Taking into account the pathogenesis, enlargement of lymph nodes can be primary (systemic), secondary (reactive) and inflammatory. Primary polyadenopathies develop with systemic malignancy of lymphoid tissue (leukemia, lymphogranulomatosis, non-Hodgkin's lymphoma) and benign processes (sinus histiocytosis). Reactive lesions are a response to another pathology (infection, immune disease, proliferation of tumor cells, metabolic disorders). Inflammation (lymphadenitis) occurs when infectious agents multiply in the tissue of the node.

Lymph nodes according to TNM classification

In the TNM system, the letter “T” denotes the primary cancer tumor, regional lymph nodes - “N”, respectively, metastases - “M”.

Metastases formed in regional lymph nodes are always only N, while cancer in the axillary region of the opposite gland is already M, as well as the lymph collectors of the neck or groin.

Clinical classification according to the degree of damage is as follows:

  • N0 - lymph nodes are healthy;
  • N1 - there are already metastases under the arm, but without fixation to surrounding tissues and maintaining their mobility;
  • N2 - states ingrowth or dense conglomerates in the axillary zone;
  • N3 - the tumor involved the subclavian or supraclavicular, or intrathoracic.

general characteristics

Enlarged lymph nodes are soft, tight-elastic or dense round formations that can be felt under the lower jaw, in the neck, axillary area, groin and other places.
The surface of the lymph nodes can be smooth or bumpy. Often the increase is preceded by acute infectious and inflammatory processes (ARVI, sore throat, pulpitis), trauma with skin damage, vaccination. Sometimes changes in the lymph nodes are detected by chance by the patient or doctor during a preventive or advisory examination. Lymph nodes are said to be enlarged when their density, surface and mobility change, and their dimensions exceed 1 cm (for elbow formations - 0.5 cm, for inguinal formations - 1.5 cm). When palpated, the nodes can be both painful and painless. In addition to lymphadenopathy, skin manifestations (elements of rash, redness of the skin), fever up to 38 ° C and above, prolonged low-grade fever, complaints of fatigue, sweating, heaviness in the left or right hypochondrium caused by an enlarged spleen and liver are possible.

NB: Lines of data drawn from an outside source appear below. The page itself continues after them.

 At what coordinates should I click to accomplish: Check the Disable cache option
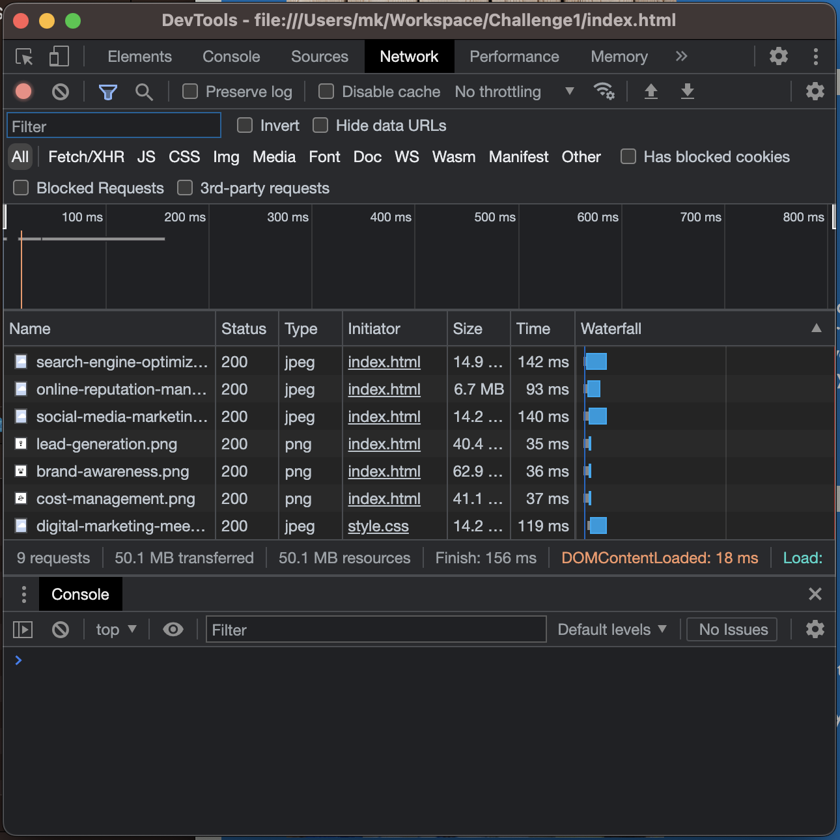(x=326, y=92)
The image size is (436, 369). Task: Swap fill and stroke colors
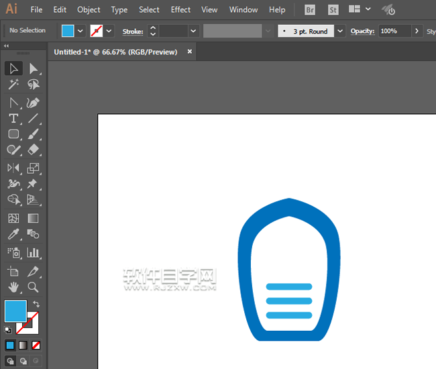(x=36, y=305)
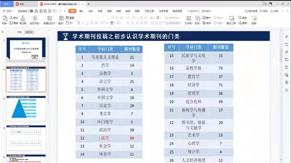Switch to the Insert (插入) ribbon tab
This screenshot has height=163, width=291.
[81, 11]
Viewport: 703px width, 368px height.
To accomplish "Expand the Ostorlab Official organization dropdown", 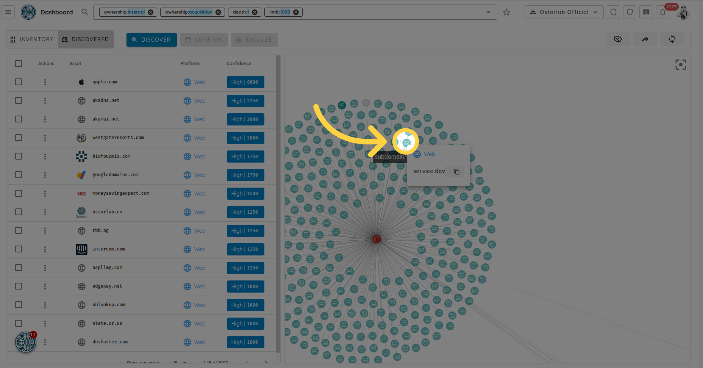I will (564, 12).
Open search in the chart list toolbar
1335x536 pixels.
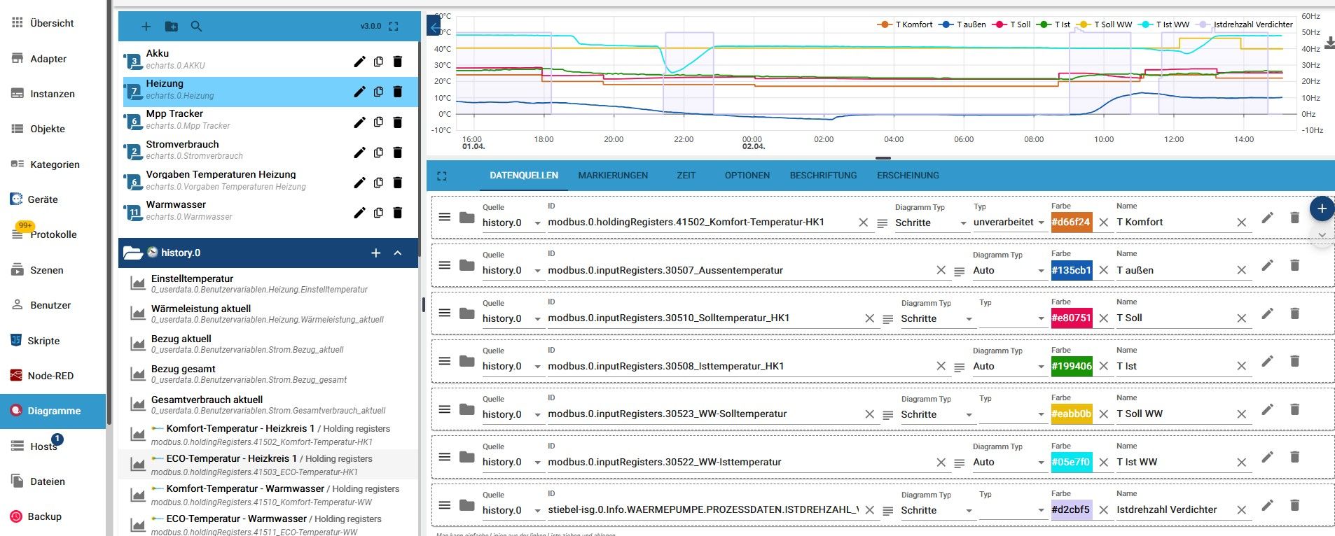pyautogui.click(x=196, y=27)
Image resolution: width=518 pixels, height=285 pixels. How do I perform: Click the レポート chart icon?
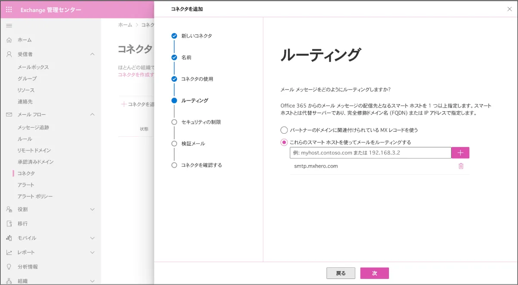pos(9,252)
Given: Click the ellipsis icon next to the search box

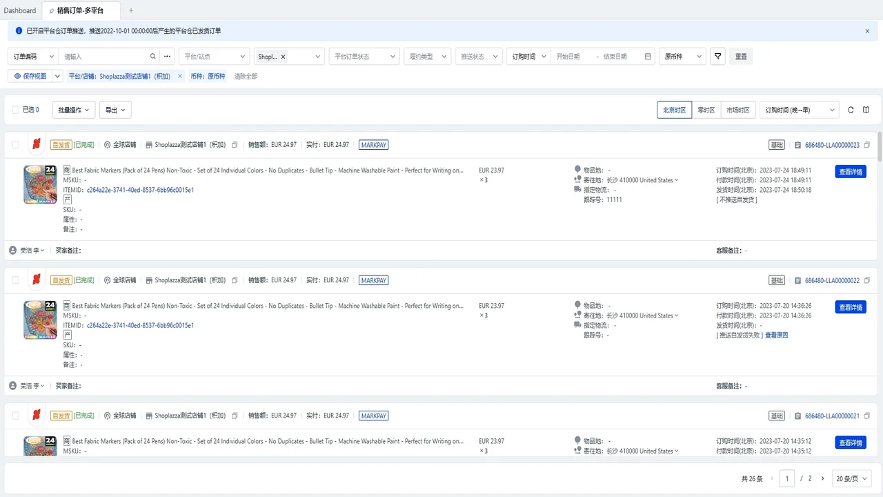Looking at the screenshot, I should pyautogui.click(x=167, y=56).
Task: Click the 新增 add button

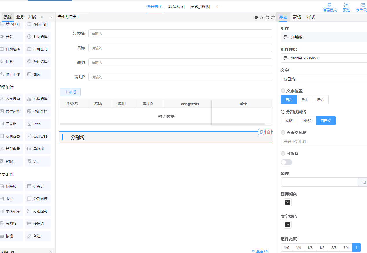Action: click(x=70, y=92)
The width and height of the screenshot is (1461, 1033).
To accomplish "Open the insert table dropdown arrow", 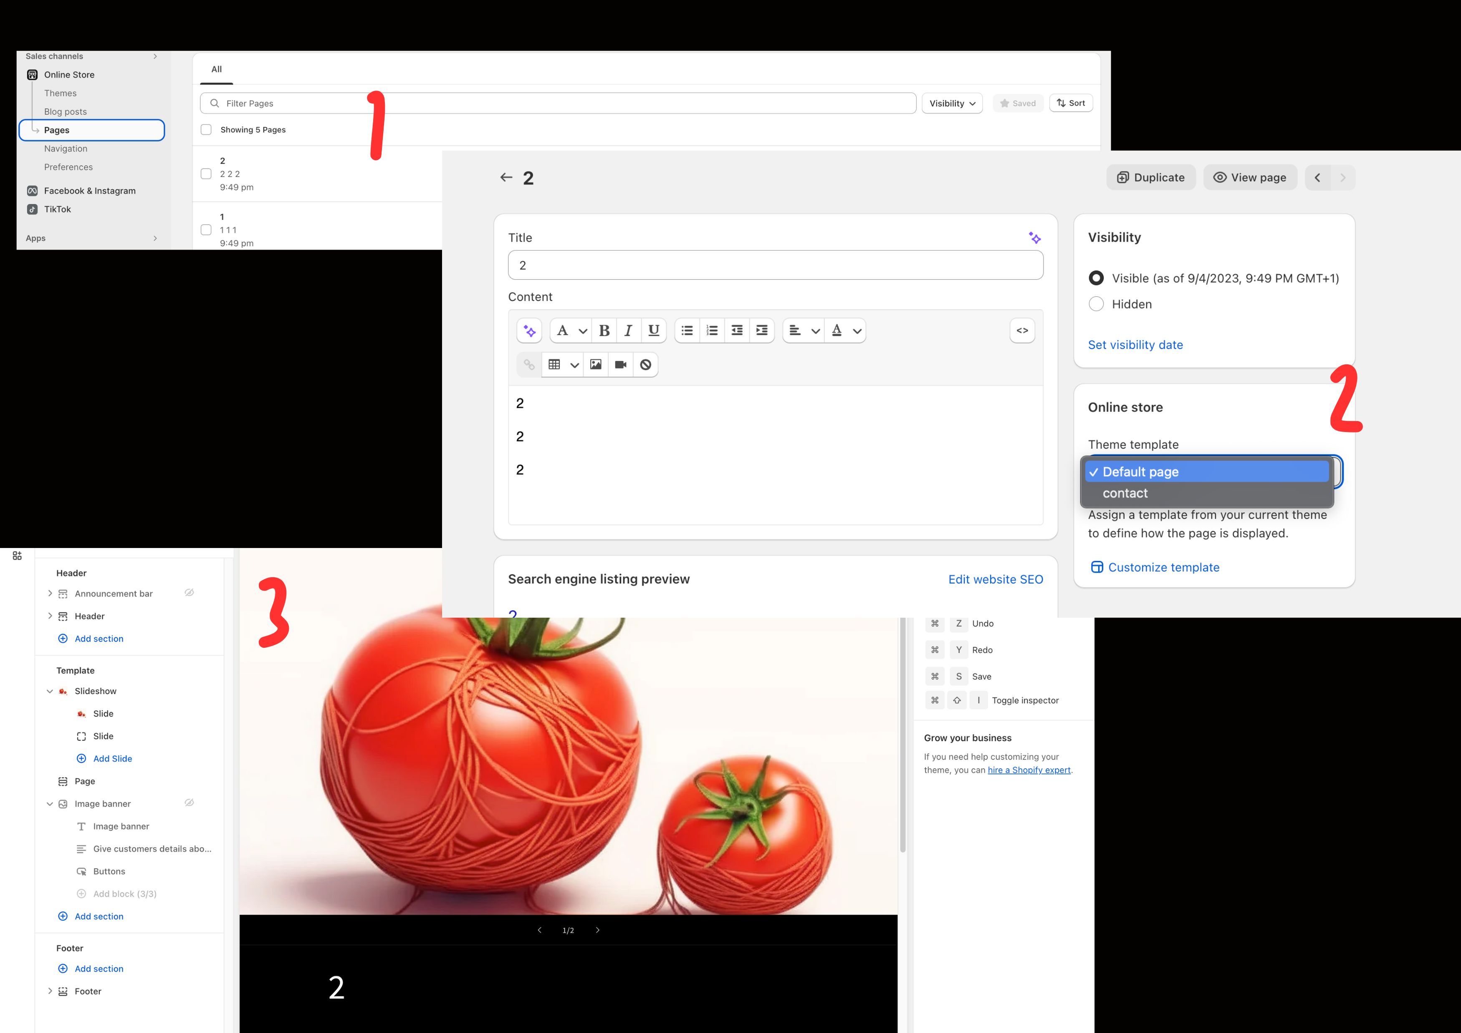I will tap(575, 364).
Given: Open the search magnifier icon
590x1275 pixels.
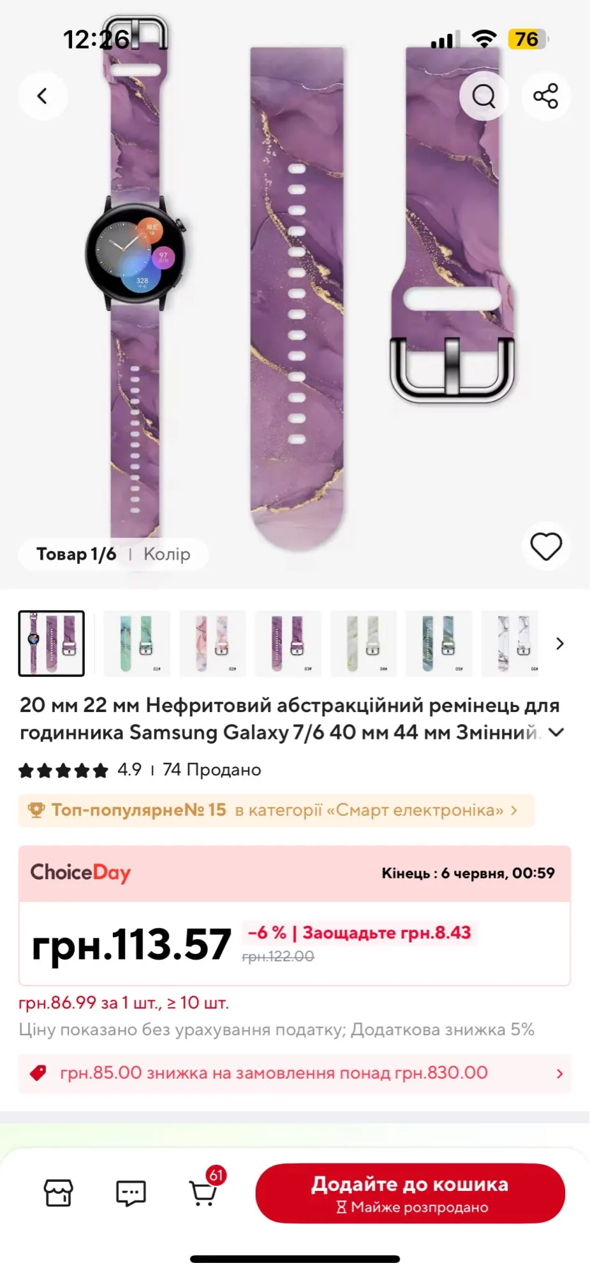Looking at the screenshot, I should [x=483, y=96].
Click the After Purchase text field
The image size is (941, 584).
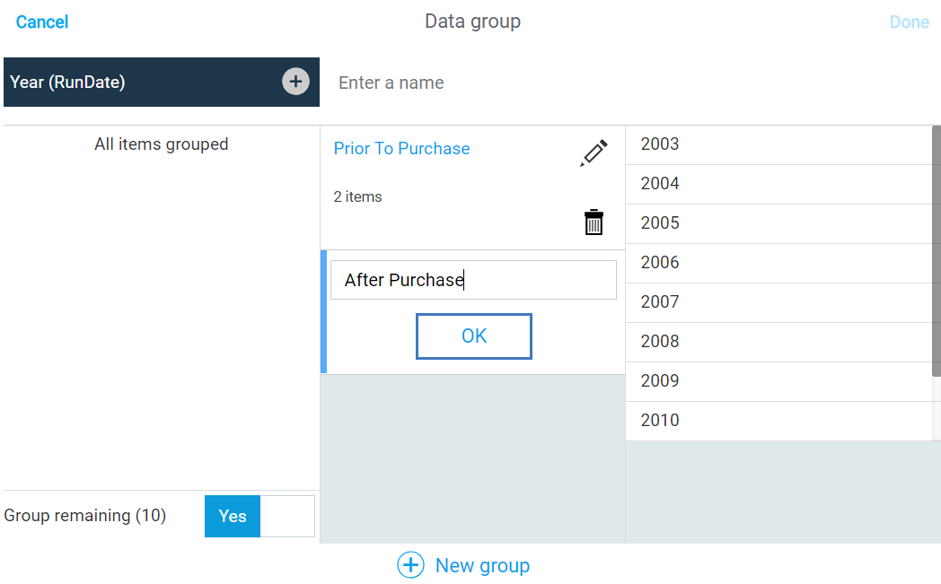coord(473,280)
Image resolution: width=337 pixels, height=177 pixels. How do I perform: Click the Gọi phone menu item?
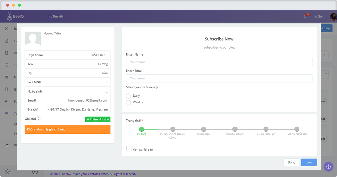point(318,16)
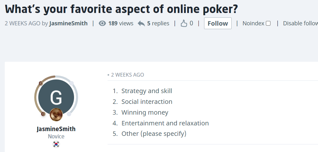
Task: Click the Disable follow option
Action: click(300, 23)
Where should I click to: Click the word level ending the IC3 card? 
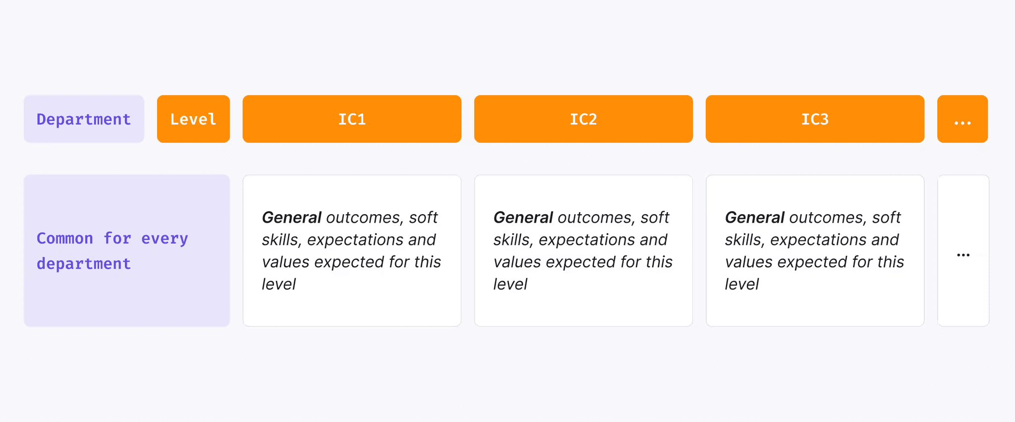pyautogui.click(x=741, y=284)
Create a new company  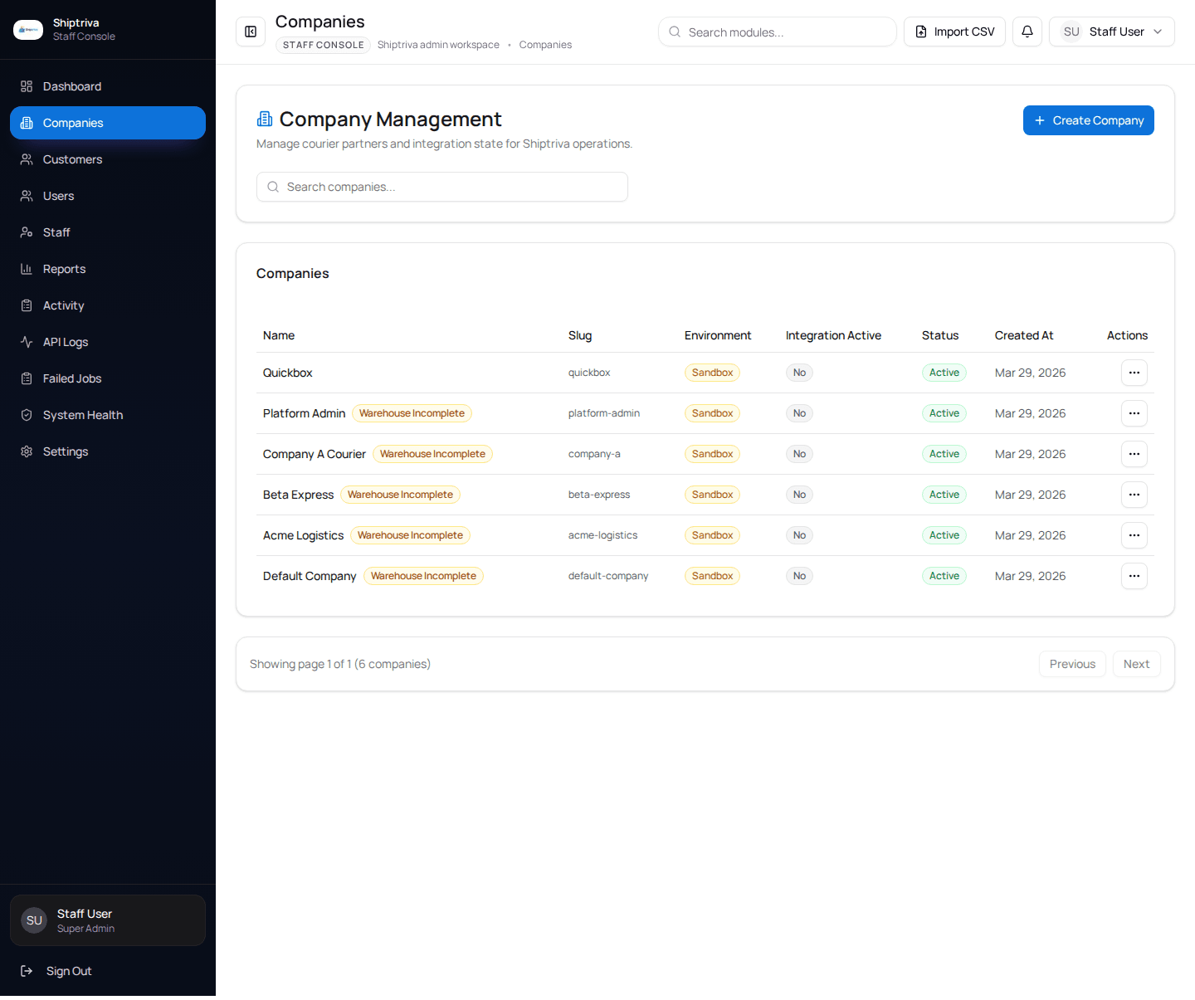1088,120
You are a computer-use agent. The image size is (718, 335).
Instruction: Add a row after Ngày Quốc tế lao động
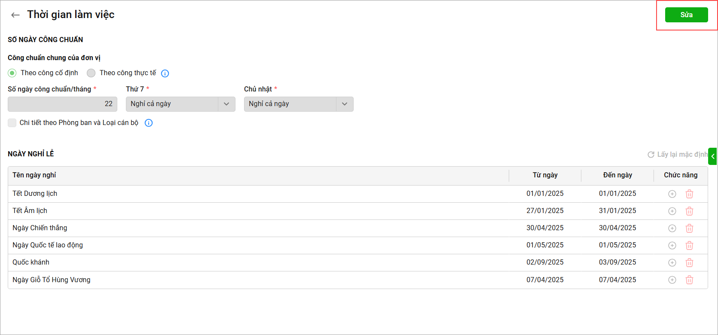(x=672, y=246)
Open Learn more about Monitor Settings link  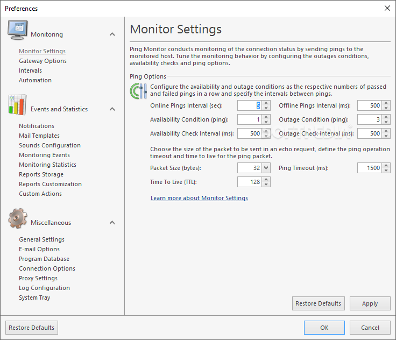click(x=199, y=198)
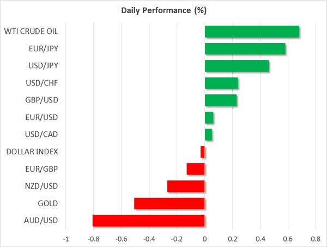
Task: Select the red EUR/GBP bar
Action: (x=196, y=169)
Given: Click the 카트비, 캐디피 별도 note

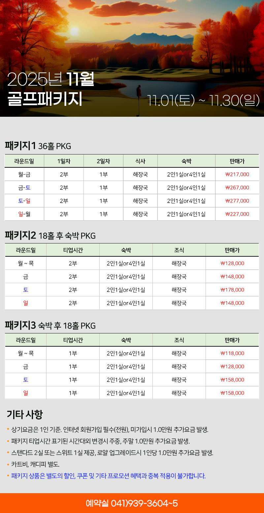Looking at the screenshot, I should pos(35,465).
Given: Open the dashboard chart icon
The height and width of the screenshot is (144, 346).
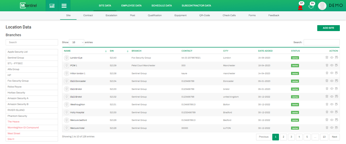Looking at the screenshot, I should (52, 6).
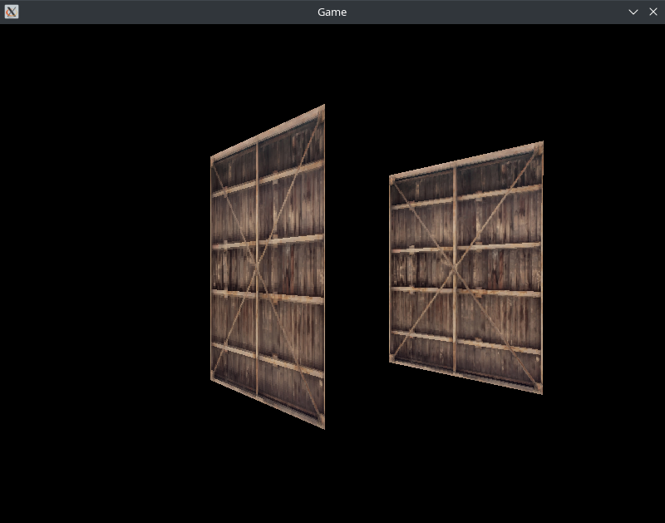Select the right wooden door panel
Screen dimensions: 665x523
click(466, 268)
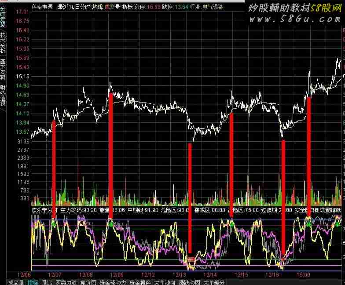
Task: Select the 指标 bottom tab
Action: click(x=33, y=282)
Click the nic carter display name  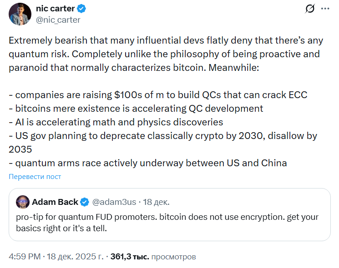coord(56,9)
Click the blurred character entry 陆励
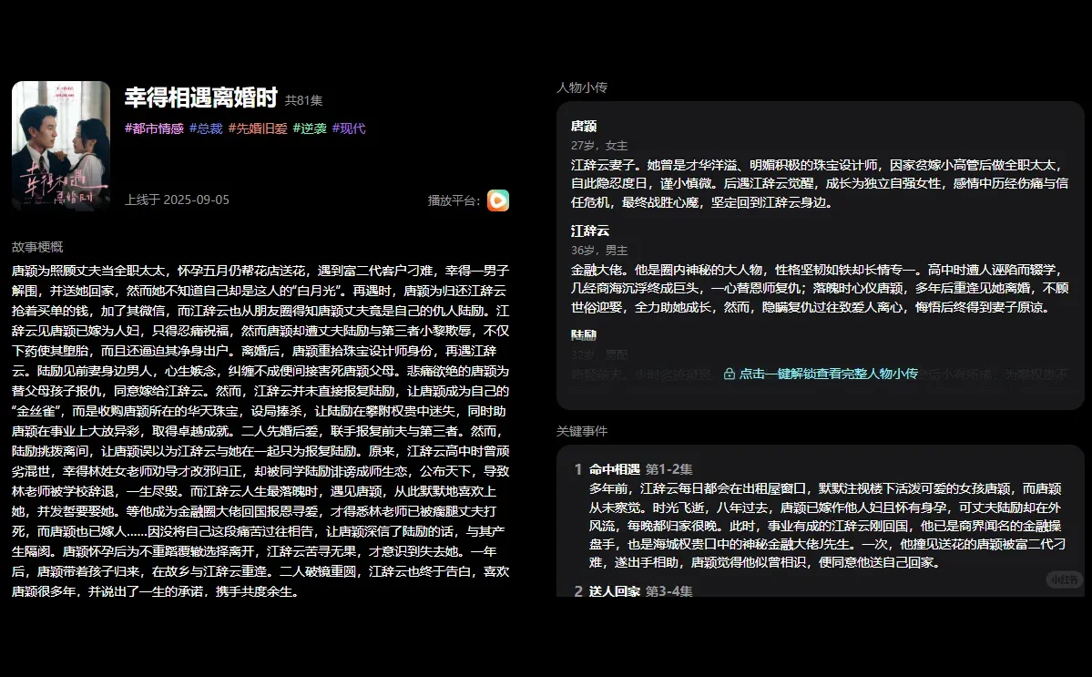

The reason for contacting a doctor is the independent detection of large painless lymph nodes, sharp pain in the lymphoid tissue when trying to palpate, a combination of lymphadenopathy with other pathological signs - rash, hyperthermia, weight loss, fatigue. Particular concern should be caused by lymph nodes measuring 2-3 cm, which have enlarged for no apparent reason, are located in several zones and persist for more than 2 months.

Regional lymph nodes

Lymph nodes that collect lymph fluid directly from the mammary gland are considered regional.

The first lymphatic collector is the axillary cavity, where up to 75 lymph nodes are located at five levels from the closest to the gland to the highest at the apex, on average about three dozen. The very first and largest is the Zorgius or signal node.

The subclavian lymph nodes receive lymph from the axillary lymph nodes.

Near the sternum between the ribs there is a chain of parasternal or intrathoracic lymph nodes.

Supraclavicular lymph nodes are not regional; not so long ago, metastases in them were designated as distant, and the process was considered inoperable. Today, preoperative chemotherapy makes it possible to change the situation and perform radical surgery even in such a situation.